“DIRIKAN tenda di sini aja. Di atas jarang ada tempat lapang. Malam juga sudah larut. Sedangkan puncak masih jauh. Nanti, sekitar jam 2-an, kita mendaki sama-sama,” kata Awan. Angin malam berembus mengusap wajah kami, menyelinap di celah-celah batu, dan menggoyangkan vegetasi yang memaksa tumbuh di tanah gersang di lembah Gunung Agung.

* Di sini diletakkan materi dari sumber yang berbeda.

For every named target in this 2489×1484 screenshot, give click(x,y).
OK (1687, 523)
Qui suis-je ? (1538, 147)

Di sekeliling tak ada apa pun kecuali batu-batu besar, semak, dan pipa-pipa saluran air. Puncak masih jauh, tentu saja, meski kami sudah berjalan sekitar tiga jam dari Pura Pasar Agung, membelah belukar penuh duri yang nyaris tak tertembus, melintasi setapak sempit dengan jurang yang curam, susah-payah merunduk melewati bangkai pohon besar yang tumbang, dan dihantui khawatir akan ketersesatan.

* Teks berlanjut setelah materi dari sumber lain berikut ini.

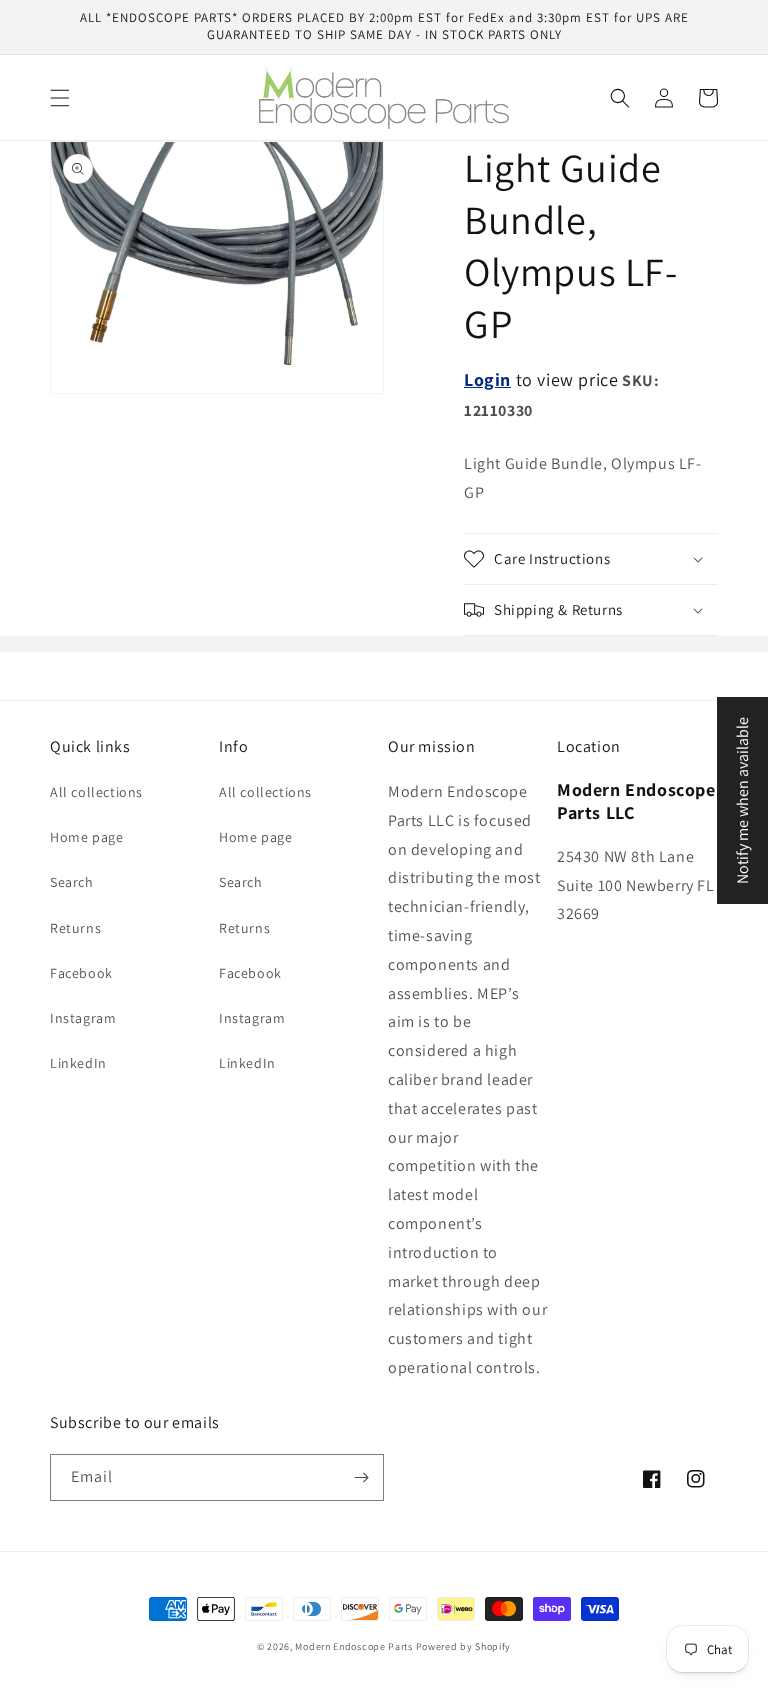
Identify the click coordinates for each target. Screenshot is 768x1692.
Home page (86, 837)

“Berarti kalian salah jalur,” ucap Awan dengan tawa yang mengejek. “Itu jalur lama. Sudah ditutup tiga tahun lalu, sejak erupsi tahun 2017.” Pantas saja. Jalur yang kami—saya, Dziky, Fikri, dan Rina—lewati sejak awal memang terasa janggal dan mengerikan. Selain hanya semak, rumput setinggi tubuh, dan banyak pohon tumbang, tak ada jejak alas kaki, putung rokok, atau bungkus permen. Itu pendakian pertama kami ke Gunung Agung.
Jaswanto berpose di puncak Gunung Agung / Foto: Dok. Jaswanto
Kami mendirikan tenda tepat di sebelah kiri Awan dan kedua temannya duduk sambil bercakap dengan bahasa yang tak kami mengerti. Mereka lebih dulu mendirikan tenda. Perbekalan kami keluarkan. Menyingkirkan kerikil dan menata bawaan. Malam kian larut. Menyelimuti alam Agung beserta isinya. Bayang-bayang batu menghitam seperti raksasa dalam mitologi yang menyeramkan dan penuh misteri. Udara semakin terasa dingin.

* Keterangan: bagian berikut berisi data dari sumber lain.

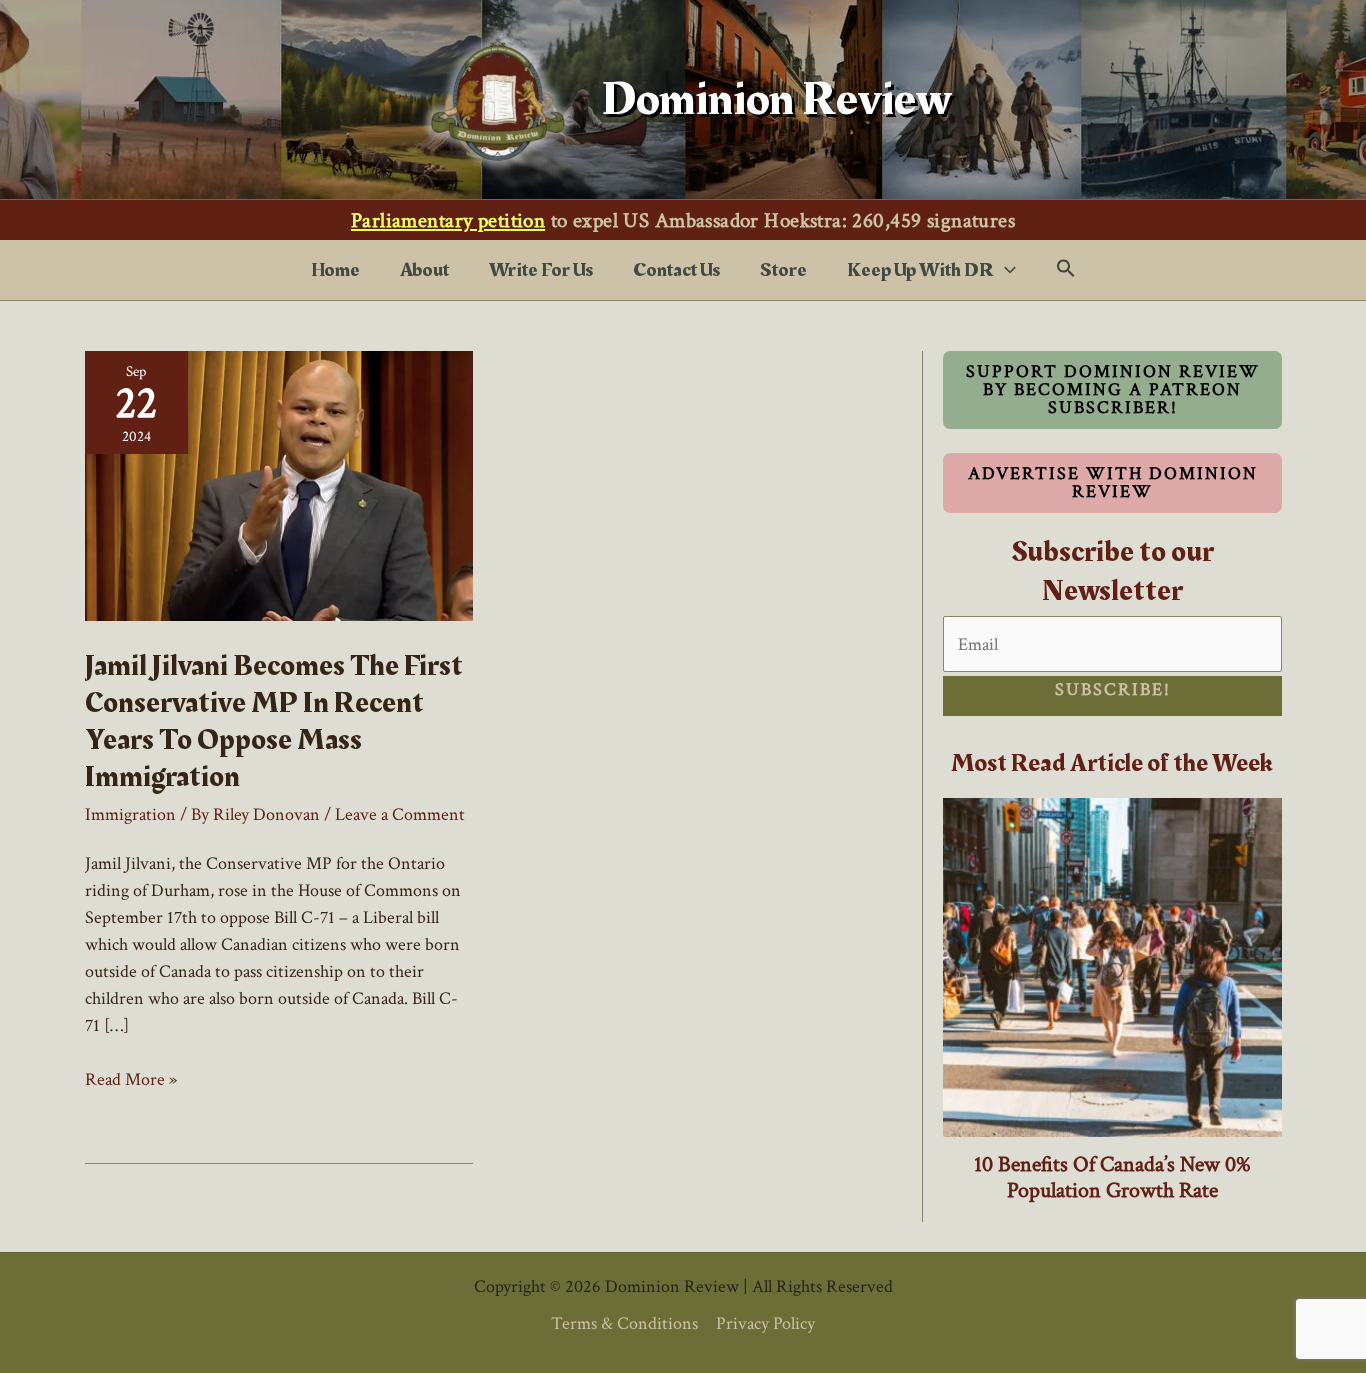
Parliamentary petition (448, 220)
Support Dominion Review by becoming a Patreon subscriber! (1113, 389)
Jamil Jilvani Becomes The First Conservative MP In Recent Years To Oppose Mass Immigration (274, 721)
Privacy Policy (765, 1323)
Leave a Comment (400, 814)
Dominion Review (777, 99)
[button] (1005, 270)
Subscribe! (1113, 689)
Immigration (130, 814)
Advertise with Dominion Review (1113, 482)
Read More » (131, 1080)
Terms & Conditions (624, 1323)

Awan dan dua temannya membantu menyalakan api. Pemuda yang baru kami kenal ini mengaku sudah tiga kali mendaki gunung yang disucikan itu. Ia terus saja bercerita tentang situasi darurat dan mencekam saat gunung ini muntah tahun 2017—tiga tahun sebelum kami memacak tenda di sana. Katanya, saat itu, ia dan keluarganya sedikit pun tak peduli dan kepikiran akan harta benda. “Saat itu aku sadar nyawa lebih penting daripada hp kreditan,” sambungnya sambari tertawa.
Mendengar cerita Awan, yang sedikitpun tak bisa saya bayangkan itu, mengingatkan saya akan hilir-mudik berita yang saya baca. Sekitar 122.500 orang dievakuasi dari rumah mereka yang berada di sekitar gunung. Badan Nasional Penanggulangan Bencana Indonesia mendeklarasikan zona eksklusi 12 km dari pusat bencana. Saat itu saya masih kuliah. Dan saya ikut menggalang dana bersama teman-teman mahasiswa lainnya.
Gunung Agung termasuk dalam barisan gunung api yang masih aktif di Indonesia. Jika tidak salah baca, jauh sebelum negara bernama Indonesia ini diproklamasikan, dalam bahasa purba Babad Gumi,Babad Tusan, danTattwa Batur Kalawasan, Gunung Agung diperkirakan pernah meletus pada Oktober 1710 sampai Februari 1711.
Letusan ini menjadi yang pertama tercatat dalam sejarah—walaupun dalam Babad Gunung Agung mencatat pertama kali Gunung Agung meletus pada candra sangkala rudira bumi tahun 11 Saka atau 89 Masehi.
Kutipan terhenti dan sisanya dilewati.